A visitor? You didn't get visitors when you were in the hole. You lost all your privileges. He opened his mouth to ask what was going on, then thought better of it. What the hell. A visitor? He couldn't think of who it might be, but went on down the hall, stopped to be frisked by another guard before going into the visitors' room, then went in and saw Thomas Hengwr for the first time.
That first view made him reconsider his earlier thought of, well, whatever was going on, at least it was a break in the monotony. He'd never seen such a weird-looking individual before, but what stopped him from laughing outright, or even smiling at the old man's appearance, was the uncomfortable sense of... In retrospect years later, he realized it was the sense of power that hung over the old man that'd kept him from laughing. He learned later that few people saw Tom in that light.
"Kieran Foy?" were the old man's first words. "Come in, come in.
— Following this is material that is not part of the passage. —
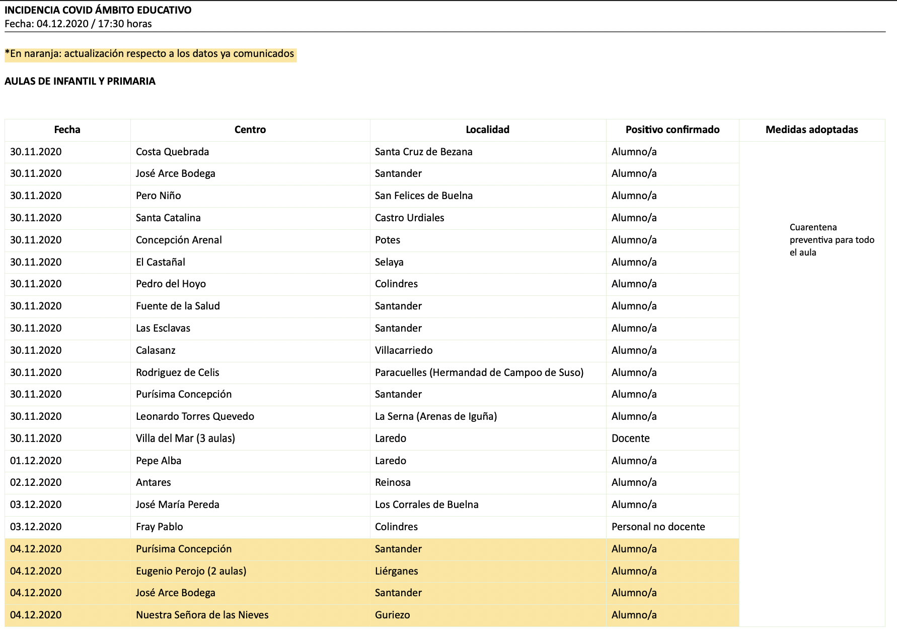Click the INCIDENCIA COVID ÁMBITO EDUCATIVO title
Screen dimensions: 897x633
(98, 10)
Have a seat. I'm very pleased to meet you."
Kieran stayed by the door.
"Who're you?" he demanded.
"Thomas Hengwr," the old man replied, bowing comically. "At your service. Sit, sit! Don't be shy."
Shaking his head, Kieran crossed the room and sat across the table from him. Before he could speak again, Tom'd dug a sheaf of ratty-looking paper from one of the voluminous side pockets of his overcoat.
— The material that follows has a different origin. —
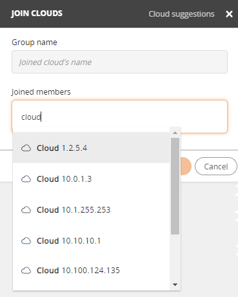Close the Join Clouds dialog

(x=229, y=14)
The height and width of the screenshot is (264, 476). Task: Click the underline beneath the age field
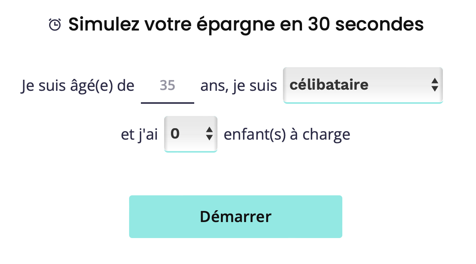pos(168,103)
He showed Kieran a picture of himself, taken before he was busted.
"Not a bad likeness, don't you think?" Tom asked.
"Sure. But listen—"
"Now," Tom interrupted, studying his papers. "Let's see. You became a ward of the Children's Society in... hmm. Sixty-four. Is that correct? Quit school as soon as you legally could— you were quite a troublemaker, weren't you? Then..." He riffled through the pages. "There's not a whole lot more really, except for hearsay and rumors. Fascinating material, though. A couple of vagrancy charges. Drugs, nothing major. One conviction— you pulled probation on that one. What was it? A year? Then you were arrested in Hull for breaking and entering and drew time on both charges."
"Is there a point to all this?"
The old man straightened the papers, laid them on the table between them and lifted his gaze to meet Kieran's. There was something eerie about his eyes.
"Are you very happy with the way your life seems to be going?" Tom asked.
Kieran shook his head— not so much in reply, as for amusement.